【背景・目的】関節軟骨は、軟骨細胞から合成・分泌されるコラーゲンなどの軟骨基質により形成され、スムーズな関節の動きを可能にする。ところが、関節内の慢性的炎症や力学的な過負荷、加齢など複合的な要因により変形性膝関節症（Osteoarthritis；OA）を発症すると、軟骨基質が消失して激しい痛みと運動障害が生じる。これまでに、OAモデル動物由来の軟骨細胞において細胞内Ca²⁺濃度（[Ca²⁺]_i）上昇とOAの進行が関連することが報告されているが、どのようにして[Ca²⁺]_iが上昇するかは不明である。本研究では、マウス初代培養軟骨細胞を用いて、OA時に[Ca²⁺]_iが上昇するメカニズムの解明を目指した。

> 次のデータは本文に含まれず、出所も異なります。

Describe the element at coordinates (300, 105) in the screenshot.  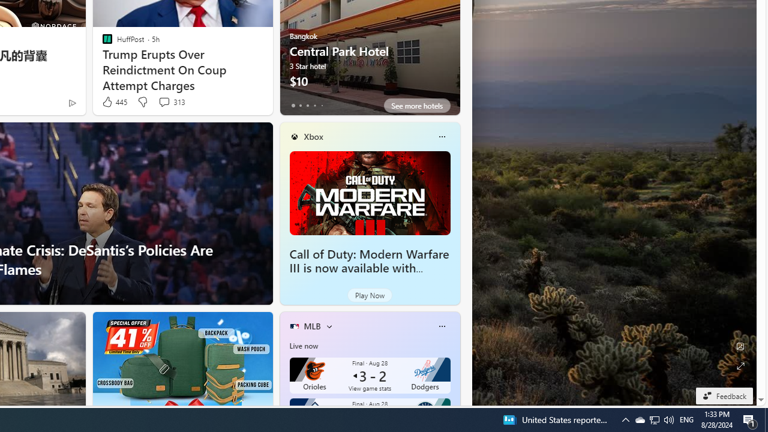
I see `'tab-1'` at that location.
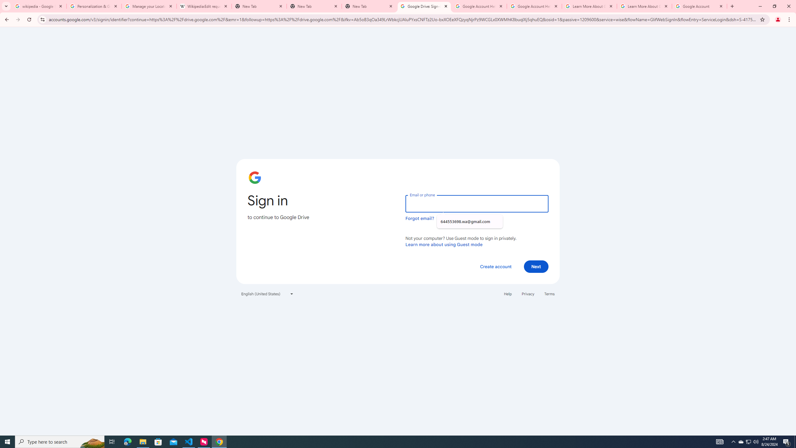 The height and width of the screenshot is (448, 796). What do you see at coordinates (424, 6) in the screenshot?
I see `'Google Drive: Sign-in'` at bounding box center [424, 6].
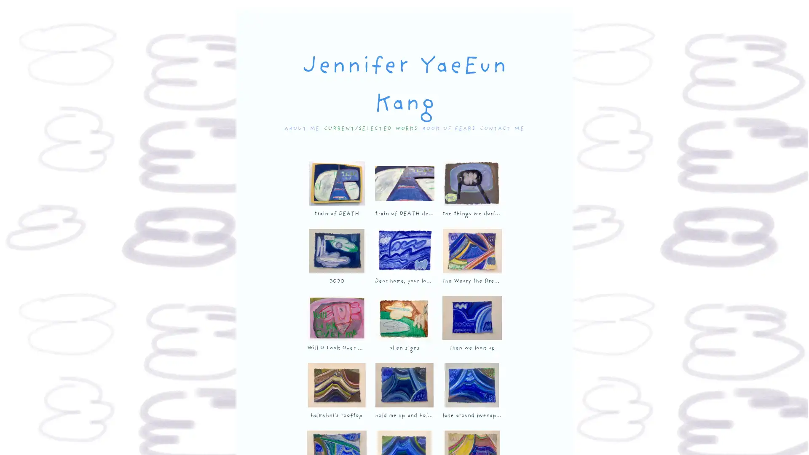  Describe the element at coordinates (404, 385) in the screenshot. I see `View fullsize hold me up and hold me together` at that location.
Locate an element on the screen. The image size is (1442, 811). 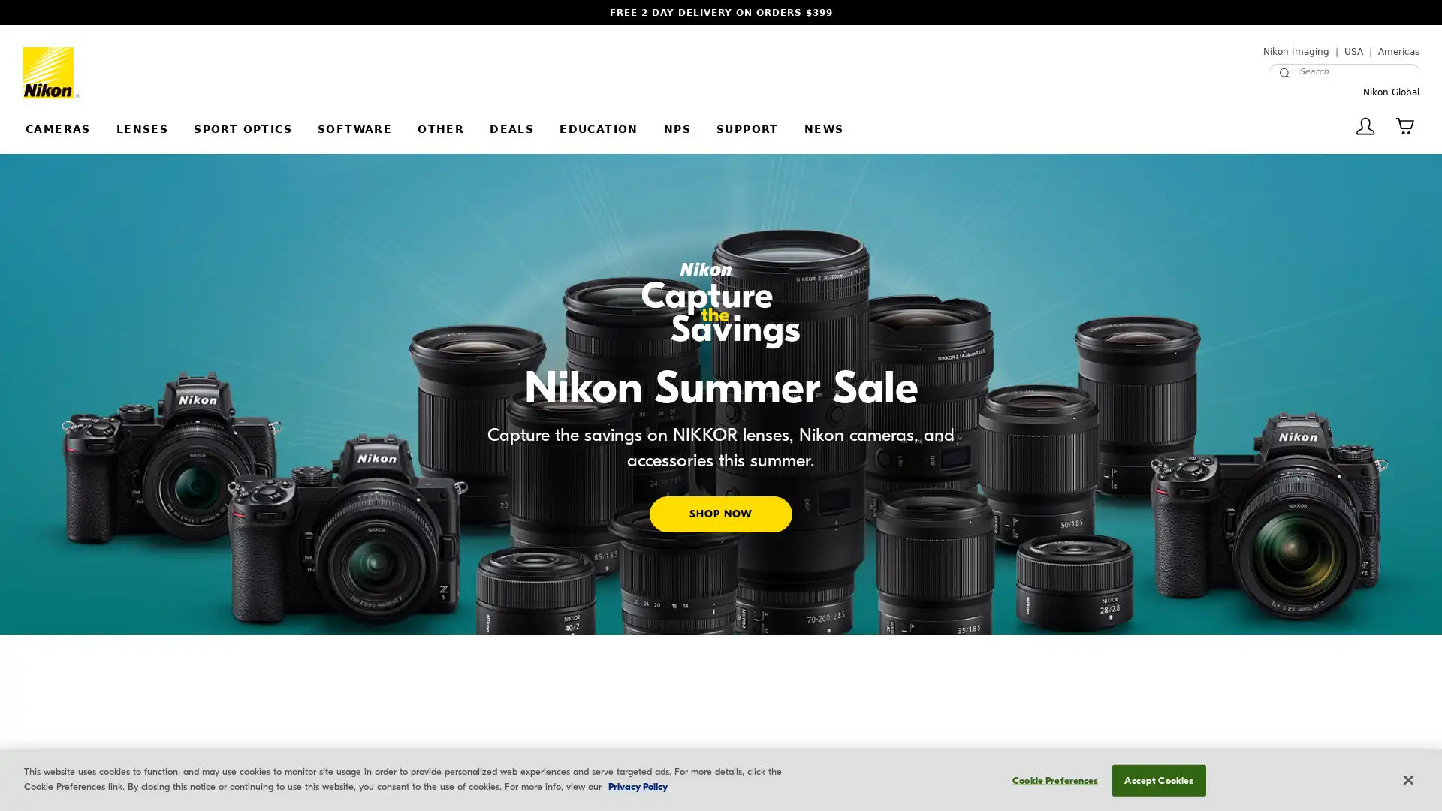
Accept Cookies is located at coordinates (1157, 779).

【方法・結果】C57BL/6マウスより単離した初代培養軟骨細胞において、OA時の滑液中に分泌される主要な炎症性サイトカインであるIL-1β（Interleukin-1β, 10 ng/mL）を処置してOA時の軟骨細胞を模倣した。IL-1β処置した軟骨細胞では、静止時の[Ca²⁺]_iが有意に上昇していた。さらに、電位依存性K⁺チャネルの一種であるKv1.6の発現および膜電流が減少し、膜電位が脱分極することが明らかになった。L型電位依存性Ca²⁺チャネル（Voltage-Dependent Ca²⁺ Channel；VDCC）の阻害薬であるニフェジピンにより、静止時の[Ca²⁺]_iが有意に低下した。また、IL-1βによって誘導される細胞死は、ニフェジピンにより抑制された。
【結論】OA時に観察される[Ca²⁺]_i上昇は、Kv1.6活性の減弱による脱分極とそれによるL型VDCCを介した[Ca²⁺]_i流入によって生じると考えられる。持続的な[Ca²⁺]_i上昇は軟骨細胞の細胞死を誘導して、OAの進行に寄与すると推測される。